To this environment and the initial primordial movement of Giles and Grubb, Caroline Penwarden’s sophisticated and elaborate original score builds layer upon layer–at times galloping at other moments introducing haunting female vocals, the sounds of whales, the howling of wolves–driving the sounds of nature with a rhythmic beat and occasionally classical music. This robust score, composed and performed by several talented musicians, grows in scale, at times crushing the slowly evolving contact movement of the dancers, making them appear even smaller, as they stick close to the floor in the opening segments
Giles’ idiosyncratic often-quirky costumes and the changing of them denote the different segments of this performance. The most intriguing being a shirt with fabric ribbons suggesting wings and the final segment, sweaters that both dancers wear that are connected to each other also by ribbons of fabric–making literal the symbiotic relationship between the two. When John Carnahan’s grainy film of Giles and Grubb dancing on mudflats along the edge of the bay, interrupts the live dancing and consumes the stage, it generates a dynamic rhythm of its own. The choreography in the footage is also more daring and unexpected, as the sound of dancers landing on gravel creates an edgy quality, with Grubb entering from out of frame, abruptly lifting and suspending Giles, and then quickly exiting the frame. The edits create a new dimension within the choreography, transforming it from a two-dimensional, internalized process to multidimensional entertainment. Yet, even on film the dance maintains its deep intimacy, holding up its form and style within its larger environment. This intriguing segment is smartly followed another, when the dancers–now on top of a large 5’x5’ cube–are videoed from overhead, their image projected behind them, just to their side. Now there are four of them, each presenting different angles and views.
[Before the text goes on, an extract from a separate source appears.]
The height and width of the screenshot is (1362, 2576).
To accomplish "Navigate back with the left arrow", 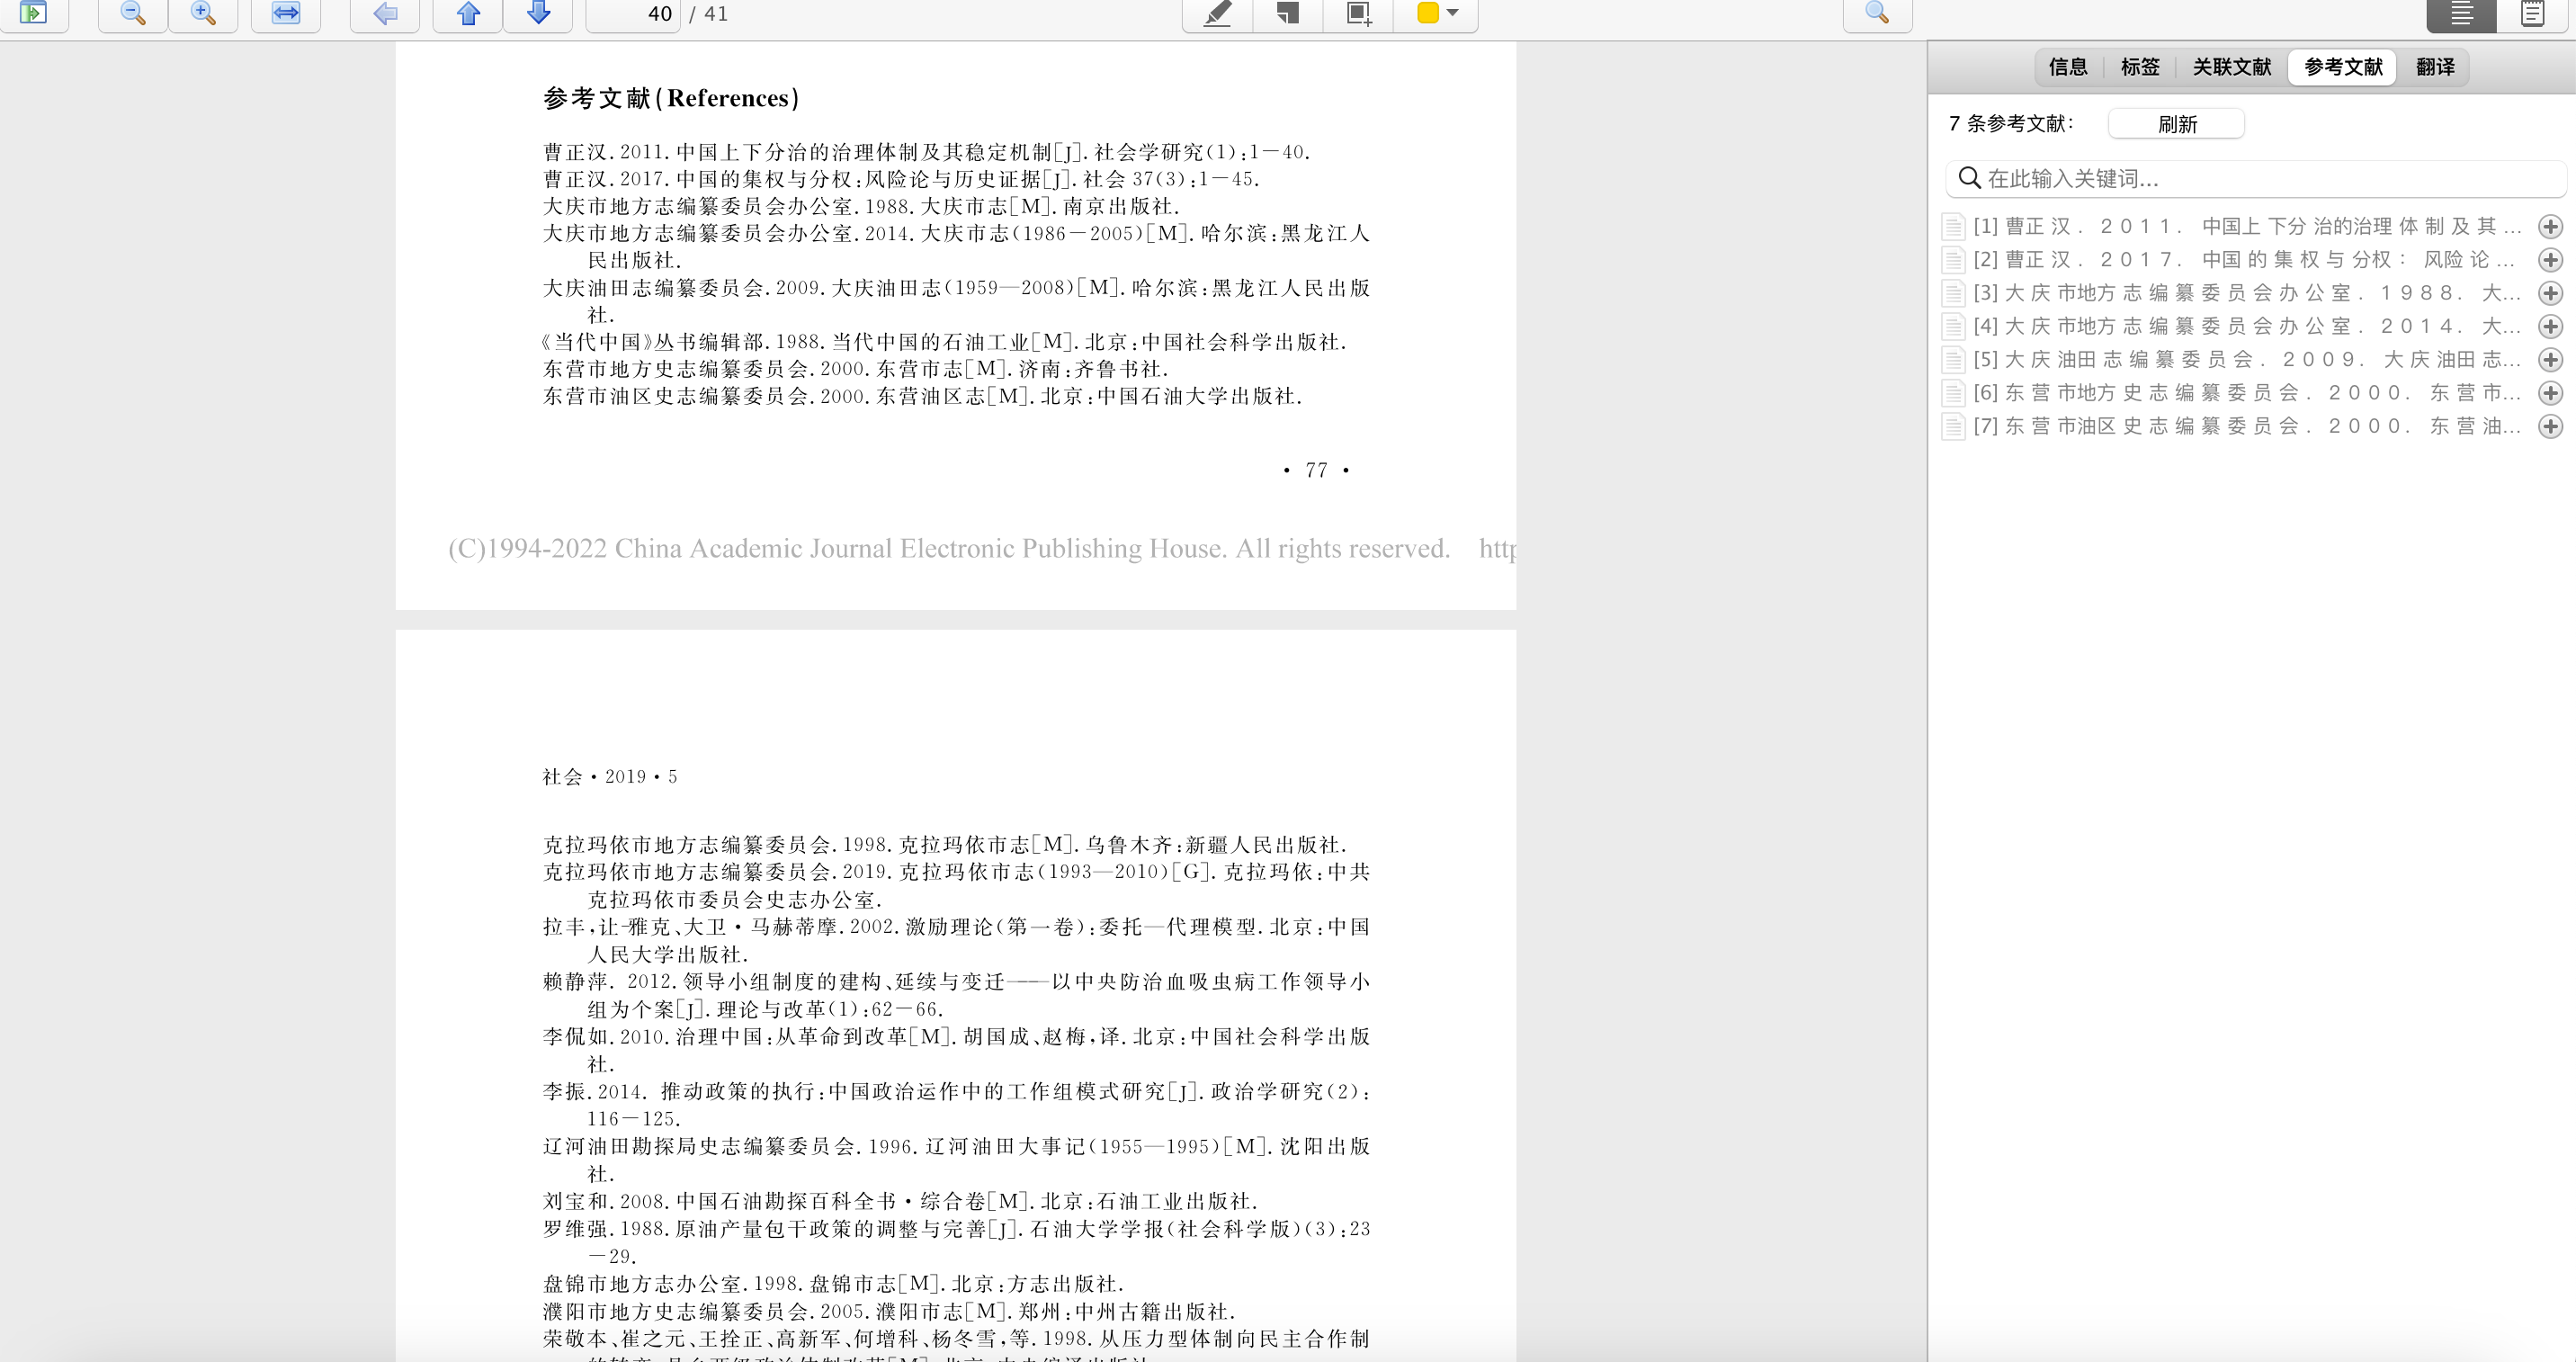I will [384, 14].
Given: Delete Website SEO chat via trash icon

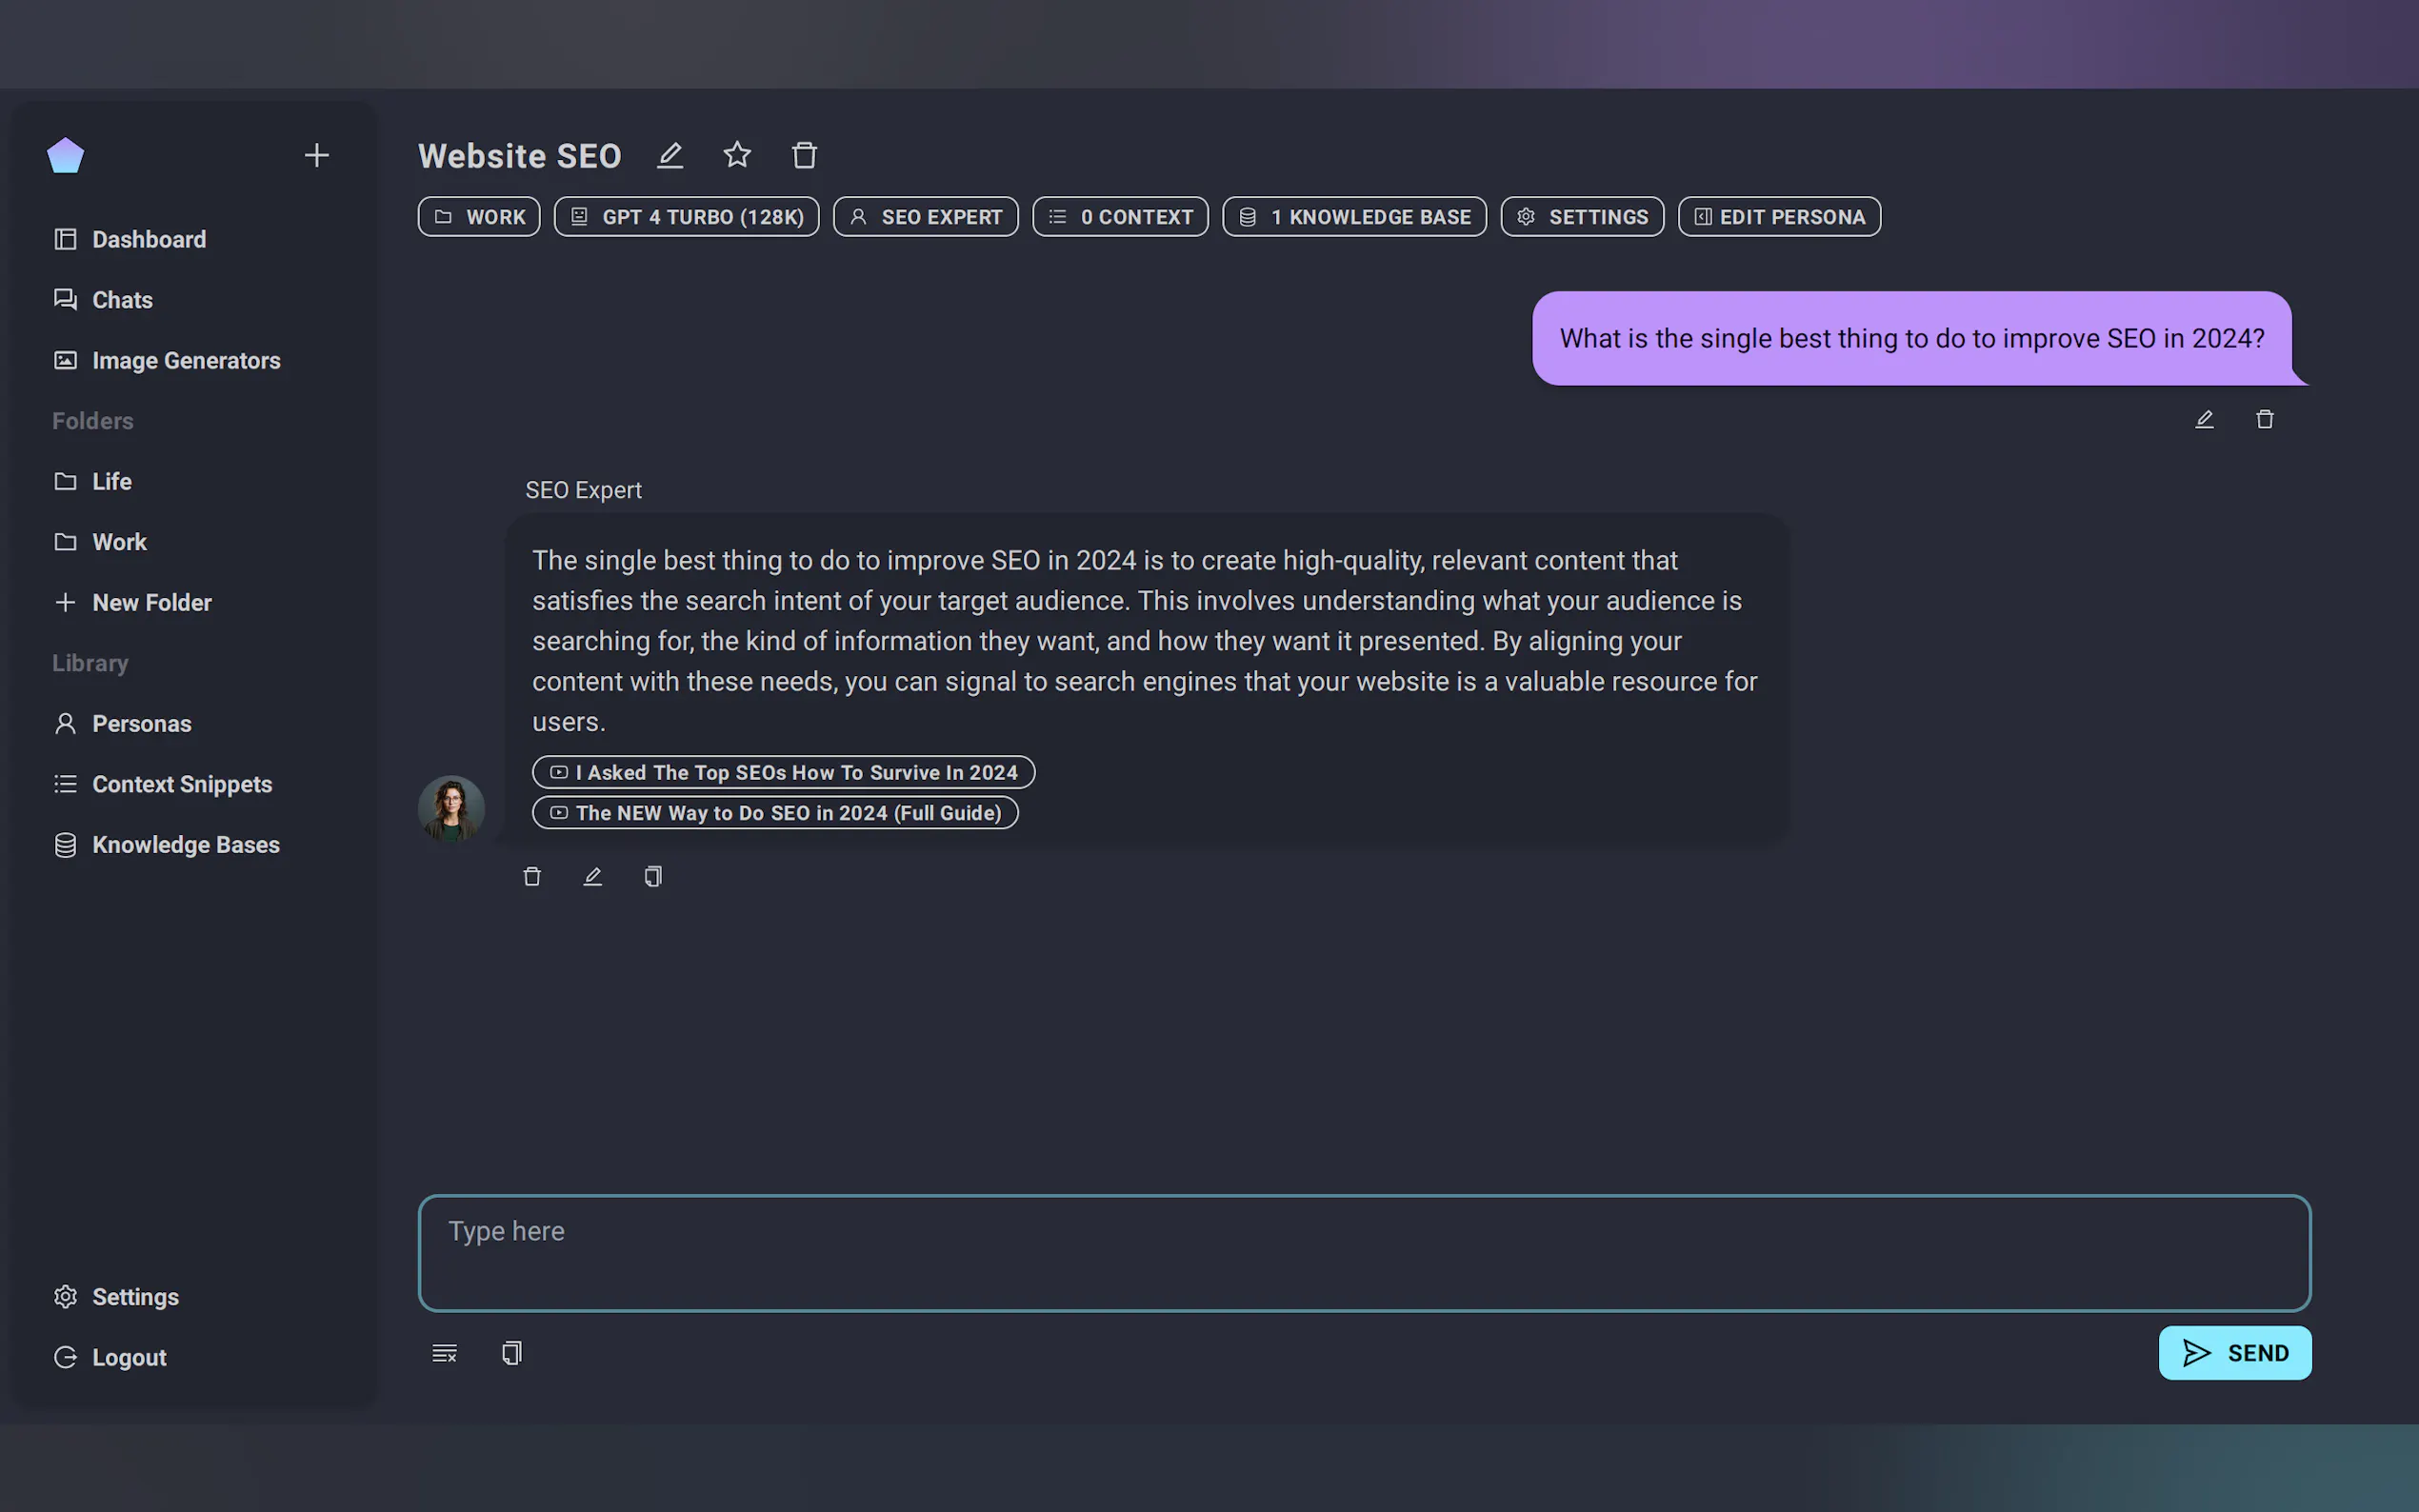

“Fabric Animal” is held in place both by the genuine movement of Giles and Grubb and by a saturating aesthetic that ties it altogether, transforming something very organic into a captivating hour-long dance-theater-performance–where lighting, sound, and staging all contribute to its gestalt. The piece ends a few minutes past several climactic moments, all of which could have created a sharp ending with a strong visual element–but instead dwindles back to the dancers subtle undulating like ebbing water where it began, or perhaps they are just tethered to the length of Penwarden’s score.